The financial sector companies involved are first in line if it goes bad. They don't care if the company survives as long as it has enough assets to sell off to get paid.
The company would have to be severely undervalued (or perhaps perceived to be severely mismanaged) for this to be the case, which seems strange to me. Then again, the typical PE strategies (loading the company with debt and cutting investments in future products & services) also seem like very bad business strategies. I really don't understand why anyone would loan money for a buyout, or buy a (share of the) company which had recently been through it.
Leveraged buy-outs (LBOs) must be profitable for the investors backing them (or else I'm sure they wouldn't), but I agree that it is very strange, and I really don't understand how this could be the case.
I dont understand why people are so confused and skeptical about this.
Its basically like a mortgage.
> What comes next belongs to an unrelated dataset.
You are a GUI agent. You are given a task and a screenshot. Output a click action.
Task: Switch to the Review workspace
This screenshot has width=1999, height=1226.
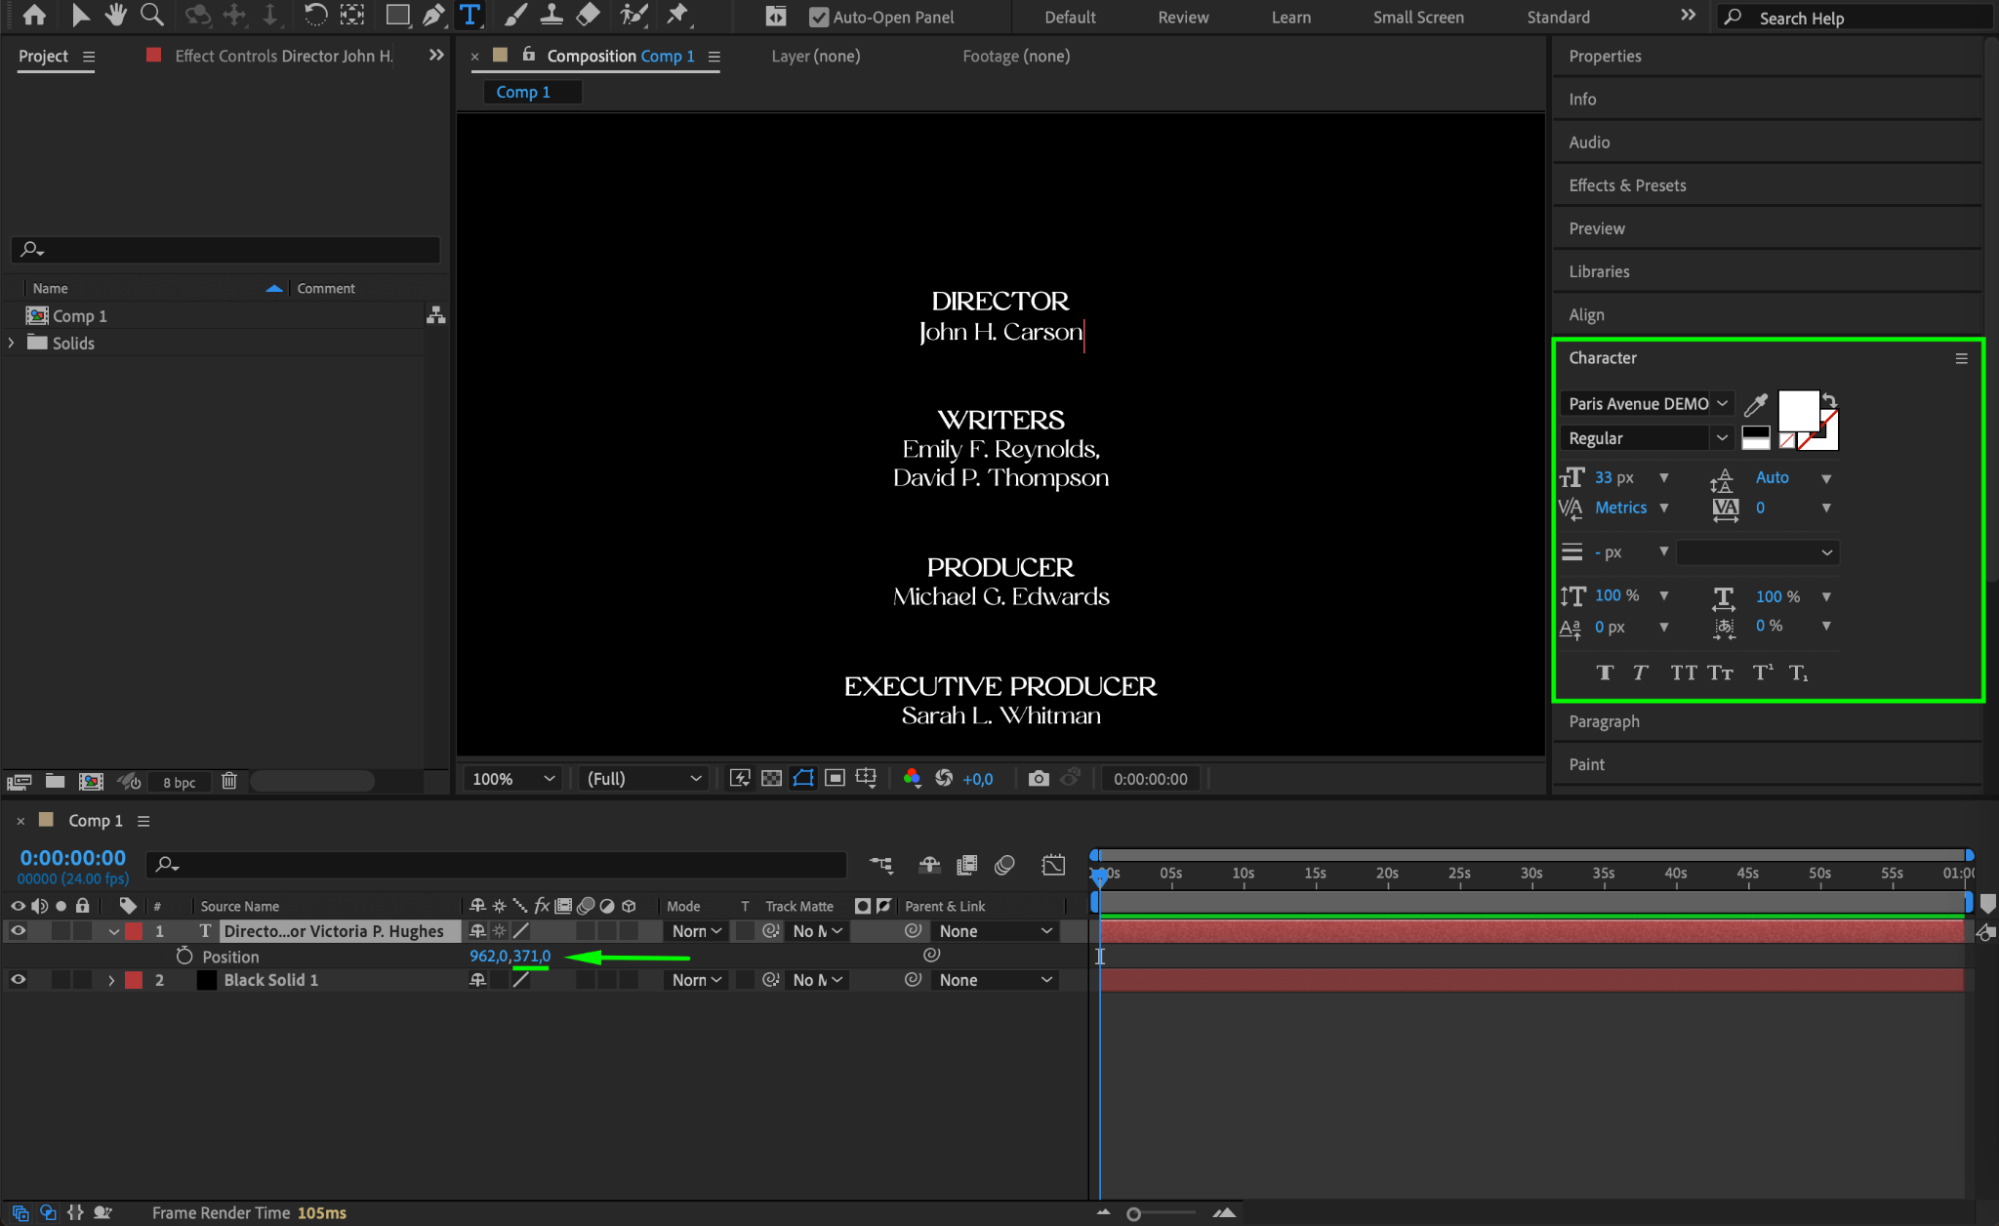(x=1183, y=17)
Buy a house and use it as collateral for the loan
They are absolutely profitable for the investors backing the buyout, but they are generally detrimental to everyone else in the equation - all the existing shareholders, whose previous-profitable investment is now a debt-ridden mess, plus all the employees who are about to be laid off from the now-sinking-under-debt company
Isn't idea of leveraged buyout well buyout? And almost always with premium. That is existing shareholders get paid more than current market price of their holdings. So they should also be winners and able to redeploy the capital they got.
Premiums on buyouts are kind of interesting: the buyout price was a 25% premium on the day the news was announced (and a 17% premium over the all-time high)... but of course the market immediately priced that in, so for the past few weeks it's been just a 5% premium over where EA stock is actually trading.